Updated on December 31, 2012

The Sirens Interrupt...

The children laughed and played. Some were carefully examining cicadas with gentle fingers and an expression of fascination. Others were playing a healthy game of tag, and still others were sailing through the air on the swingsets. But instantly all that changed when a wailing alarm rang out.

They had heard this alarm before. Always glances had questioned me, and I had instructed them to continue playing, explaining that it was "just a test." Outdoor emergency sirens are tested once a month.

This time all young eyes were on me, as usual, but instead of reassuring them to continue playing, I blew the whistle and pointed to the door.

Some were so frightened by this sudden change in policy that they began to cry, but all listened and ran to the door, forming a single file line. They were met at the door by another worker who escorted them to the safe room.

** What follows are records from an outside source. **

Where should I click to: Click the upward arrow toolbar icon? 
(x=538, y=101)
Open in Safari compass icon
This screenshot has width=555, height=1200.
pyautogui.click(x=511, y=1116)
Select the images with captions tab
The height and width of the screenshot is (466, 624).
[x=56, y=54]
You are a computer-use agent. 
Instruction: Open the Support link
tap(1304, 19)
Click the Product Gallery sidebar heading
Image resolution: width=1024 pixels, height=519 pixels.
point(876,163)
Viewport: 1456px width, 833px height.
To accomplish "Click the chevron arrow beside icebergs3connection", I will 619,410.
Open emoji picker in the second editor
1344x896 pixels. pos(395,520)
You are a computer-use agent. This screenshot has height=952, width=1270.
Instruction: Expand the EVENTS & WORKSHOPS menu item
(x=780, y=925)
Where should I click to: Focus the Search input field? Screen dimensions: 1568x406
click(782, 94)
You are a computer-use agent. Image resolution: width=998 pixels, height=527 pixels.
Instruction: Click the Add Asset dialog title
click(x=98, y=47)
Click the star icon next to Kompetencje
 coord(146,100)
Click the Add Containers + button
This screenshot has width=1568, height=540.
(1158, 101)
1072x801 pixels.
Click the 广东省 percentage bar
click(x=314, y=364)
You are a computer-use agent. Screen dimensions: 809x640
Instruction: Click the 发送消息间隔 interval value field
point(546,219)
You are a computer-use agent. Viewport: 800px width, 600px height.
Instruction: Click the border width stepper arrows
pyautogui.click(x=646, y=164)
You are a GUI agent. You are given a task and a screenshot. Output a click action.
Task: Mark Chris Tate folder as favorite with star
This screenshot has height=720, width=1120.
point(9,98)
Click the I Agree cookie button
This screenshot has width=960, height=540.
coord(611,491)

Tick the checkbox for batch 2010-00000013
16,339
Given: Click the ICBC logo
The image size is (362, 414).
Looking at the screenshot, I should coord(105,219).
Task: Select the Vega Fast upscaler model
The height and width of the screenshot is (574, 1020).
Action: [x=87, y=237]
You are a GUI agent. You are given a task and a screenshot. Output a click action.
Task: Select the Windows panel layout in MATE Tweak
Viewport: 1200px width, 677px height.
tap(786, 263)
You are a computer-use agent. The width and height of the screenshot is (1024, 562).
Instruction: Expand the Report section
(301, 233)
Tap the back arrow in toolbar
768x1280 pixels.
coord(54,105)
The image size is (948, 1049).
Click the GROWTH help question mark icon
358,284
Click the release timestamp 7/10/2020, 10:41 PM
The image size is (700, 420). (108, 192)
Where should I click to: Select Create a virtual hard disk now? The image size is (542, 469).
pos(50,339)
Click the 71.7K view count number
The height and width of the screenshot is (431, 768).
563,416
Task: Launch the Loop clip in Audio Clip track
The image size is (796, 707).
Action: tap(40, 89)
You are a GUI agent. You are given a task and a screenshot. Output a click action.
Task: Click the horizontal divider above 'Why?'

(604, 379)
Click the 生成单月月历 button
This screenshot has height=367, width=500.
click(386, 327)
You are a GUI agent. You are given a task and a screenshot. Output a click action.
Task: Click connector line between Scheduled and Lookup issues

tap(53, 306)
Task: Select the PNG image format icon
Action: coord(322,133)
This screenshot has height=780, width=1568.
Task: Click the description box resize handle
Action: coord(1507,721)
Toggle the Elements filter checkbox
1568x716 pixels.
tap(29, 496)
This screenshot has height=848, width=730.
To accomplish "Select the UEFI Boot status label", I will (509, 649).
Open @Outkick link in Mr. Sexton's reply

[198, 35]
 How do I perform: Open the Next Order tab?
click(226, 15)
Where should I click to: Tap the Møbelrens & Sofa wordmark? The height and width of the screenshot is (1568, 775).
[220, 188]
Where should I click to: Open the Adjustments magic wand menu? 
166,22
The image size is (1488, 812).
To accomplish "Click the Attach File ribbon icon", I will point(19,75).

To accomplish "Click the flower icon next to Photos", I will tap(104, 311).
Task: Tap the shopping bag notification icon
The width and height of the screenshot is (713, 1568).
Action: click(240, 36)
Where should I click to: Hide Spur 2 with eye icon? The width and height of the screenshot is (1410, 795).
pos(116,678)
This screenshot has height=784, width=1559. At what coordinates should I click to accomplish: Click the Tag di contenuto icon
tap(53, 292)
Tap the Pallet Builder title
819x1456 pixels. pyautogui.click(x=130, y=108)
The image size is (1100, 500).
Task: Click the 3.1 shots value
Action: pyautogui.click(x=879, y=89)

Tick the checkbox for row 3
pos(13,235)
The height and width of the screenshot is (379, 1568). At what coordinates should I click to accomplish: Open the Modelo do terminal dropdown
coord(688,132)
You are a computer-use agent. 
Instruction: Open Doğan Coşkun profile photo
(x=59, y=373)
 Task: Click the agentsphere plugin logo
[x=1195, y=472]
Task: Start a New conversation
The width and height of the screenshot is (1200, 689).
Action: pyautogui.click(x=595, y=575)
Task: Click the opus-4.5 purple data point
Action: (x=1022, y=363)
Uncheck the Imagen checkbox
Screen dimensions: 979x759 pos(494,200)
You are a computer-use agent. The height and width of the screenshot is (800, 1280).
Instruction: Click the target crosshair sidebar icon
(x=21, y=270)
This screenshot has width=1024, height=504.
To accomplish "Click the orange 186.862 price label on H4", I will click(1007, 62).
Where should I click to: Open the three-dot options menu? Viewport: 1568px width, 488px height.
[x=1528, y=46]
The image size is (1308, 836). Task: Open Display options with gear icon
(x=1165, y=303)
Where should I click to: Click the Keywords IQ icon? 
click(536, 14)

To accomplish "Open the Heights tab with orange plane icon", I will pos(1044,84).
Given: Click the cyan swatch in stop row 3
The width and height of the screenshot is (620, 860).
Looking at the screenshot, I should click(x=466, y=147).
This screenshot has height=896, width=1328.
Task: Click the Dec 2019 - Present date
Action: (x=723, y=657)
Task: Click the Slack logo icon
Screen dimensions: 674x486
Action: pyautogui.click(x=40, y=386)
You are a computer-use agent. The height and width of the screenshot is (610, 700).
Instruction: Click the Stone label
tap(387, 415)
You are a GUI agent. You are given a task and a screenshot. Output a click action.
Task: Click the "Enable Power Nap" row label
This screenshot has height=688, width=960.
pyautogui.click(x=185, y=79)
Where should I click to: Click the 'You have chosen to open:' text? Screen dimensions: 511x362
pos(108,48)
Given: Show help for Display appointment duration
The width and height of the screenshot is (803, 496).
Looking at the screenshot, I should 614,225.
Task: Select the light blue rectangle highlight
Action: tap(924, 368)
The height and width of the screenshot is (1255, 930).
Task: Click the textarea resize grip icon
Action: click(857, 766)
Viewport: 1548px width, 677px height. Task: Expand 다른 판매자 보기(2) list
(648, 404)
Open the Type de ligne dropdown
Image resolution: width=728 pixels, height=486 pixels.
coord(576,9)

I clicked the dial on the radio. Keeping excited kids in a small room is on my list of Things I'd Rather Not Do. They have nothing to do in there except worry, chatter, giggle, and eventually take out their frustrations on each other in rowdy misbehavior. Understandably I was relieved when the radio said that the tornado was not in our city, nor even in our county, nor even headed for our county. The alarm had sounded because a funnel had been spotted on the ground two cities away from us. The sun shone peacefully on a few harmless clouds scattered outside, which added to my annoyance. Those kids should be out playing, I thought. Still, we had to follow protocol. Since no one announced an "all clear" we would have to keep them there until the storm warning expired, just to be on the safe side.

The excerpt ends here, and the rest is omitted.